Bedenin bir hafızası olduğunu artık biliyoruz. Beden hafızasında bir zaman kavramı yok. Bedenimiz tüm zamansızlık içinde biriktirdikleri ile şu an’da yaşıyor. Tüm sistemimiz buna göre çalışıyor, sağlığımız bu doğrultuda şekilleniyor. Beden duyguları hapsediyor, duygular bedende var oluyor. Duygularımız bedenimiz oluyor. Bağırsaklarımızın çalışma ritmi de tam olarak buralarda sağlıklı çalışmaya veya bozulmaya başlıyor. Özellikle bağırsak sağlığı için bedenimiz, duygusal dünyamızda “güvende hissetmemiz” çok önemli. Lütfen güvende hissetmeyi sadece fiziksel tehdit olarak düşünmeyin. Tüm fiziksel koşullar sağlandığında bile insan kendini güvende hissetmeyebiliyor. Son derece güvenlikli evlerde, korumalı sitelerde bile insanlar korku yaşıyorlar. Peki bunun sebebi gerçekten fiziksel bir korku mu? Hayır.

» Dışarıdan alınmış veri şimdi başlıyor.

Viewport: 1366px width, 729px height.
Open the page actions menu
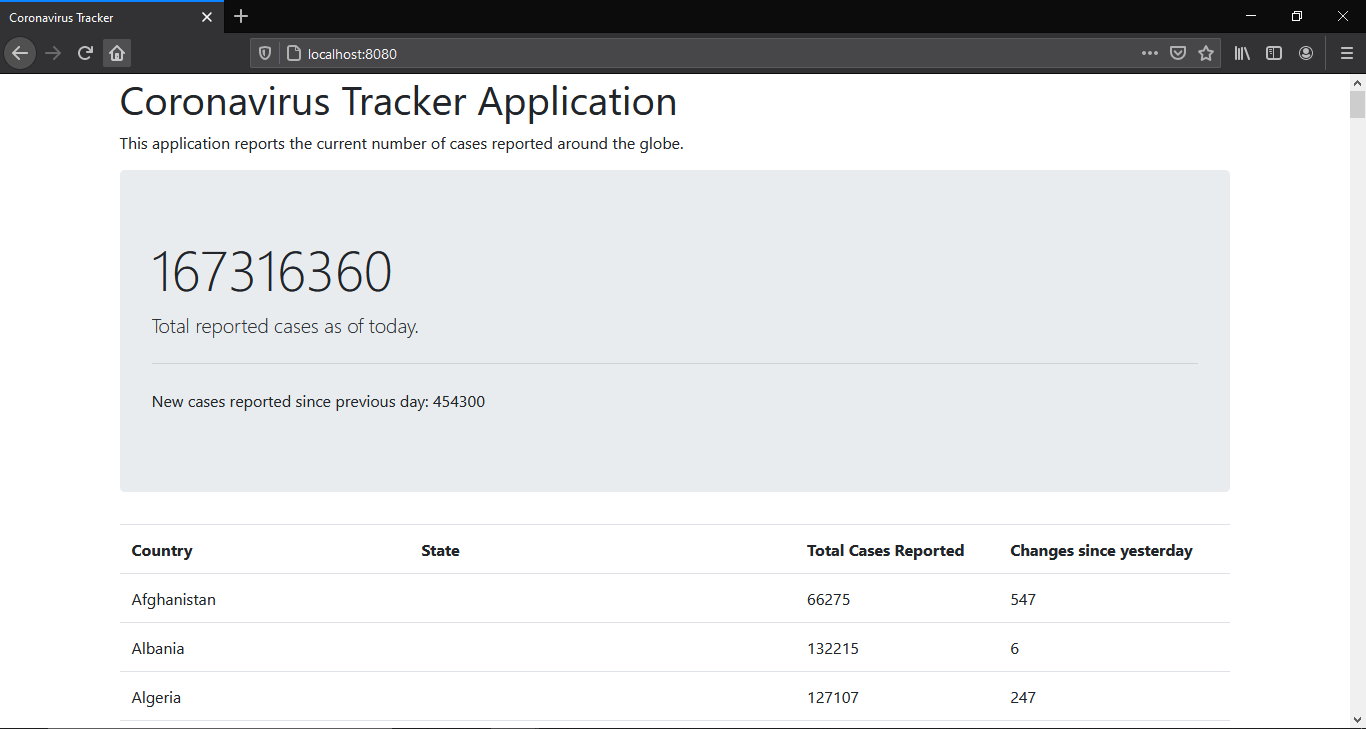click(x=1150, y=52)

Bastırdığımız duygular, üzerini kapattığımız meseleler “korku” olarak arka planda bedenimizi sarmaya başlıyor. Korku, çok hareketli bir duygudur. Bazen hiç korktuğumuzun farkında bile olmuyoruz çünkü korku farklı duyguların arkasına saklanabiliyor. “Korku” bağırsak sağlığını bizzat etkileyen duygulardan.

Bağırsaklarımızın en temel işlevi olan “bırakma” eylemi için bedenin güvende olması gerekir. Şöyle düşünelim bir ceylan olsun. Kendi doğal yaşam alanındayken bir anda aslan tehlikesi hissetsin. Bütün bedeni kaçması için hazırlık yapacaktır ve bu hazırlık içinde bırakma-dışkılama yoktur. Tehlike ne zaman geçerse, beden ne zaman sakinleşir ve kendini güvende hissederse o zaman bırakma-dışkılama eylemi gerçekleşecektir. Dışkılama bedenimiz için rahatlama-bırakma eylemidir bu sebeple güvende hissetmek çok önemlidir. Ya da kendi günlük hayatlarımıza bakalım. Bazı insanlar farklı evlerde veya yerlerde dışkılama yapamazlar. Bu ister uzun bir tatil isterse kısa bir misafirlik görüşmesi olsun. Bu görüşmelerde güvende değiller mi? Sorarsak elbette güvendeyiz, her şey yolunda diyeceklerdir fakat biraz önce bedenin zaman ve mekandan bağımsız bir sistemi olduğunu konuştuk. Bu sebeple dışkılayamama eylemi tam şu andaki tatille ilgi değil, kişinin kendi duygusal sistemiyle alakalıdır. Bedenimiz bizim tatilde olduğumuzu bilmez, bunu farklı bir habitat var ve bir tehlike olarak algılar. Bu sebeple duygularımız ne kadar dengedeyse, kendi duygusal dünyamızda arka plandaki duygularımızla ne kadar iş birliği içindeysek, ne kadar farkındalıkla yaşıyorsak o kadar güvendeyiz. Bağırsaklarımız da o kadar “bırakabilir”…

“Korkudan altına yapmak” durumunu duymuşsunuzdur. Bunu en çok çocuklarda görürüz. Kontrol edilemeyen, stres eşiğini aşan “korku” anında beden üzerindeki kontrolümüzü kaybederiz, kaslar kendilerini bırakır. Burada artık bedenin kendini koruma iç güdüsü yok olur. Tam bir “donma” hali gerçekleşir ve bir anda boşalmalar başlar. Bu sebeple korkudan altına yapma durumu en çok çocuklarda görülür. Çünkü bu küçük bireyler zaten kas kontrolünü tam yapmazlar ve kendilerini iç güdüsel olarak korumayı tam olarak bilmezler. Yetişkinler içinse ciddi fiziksel ve duygusal korku anında bütün kas kontrolü kaybolur…

Bağırsaklarımız öngörülemeyen ve kronik korku duygusundan hoşlanmaz.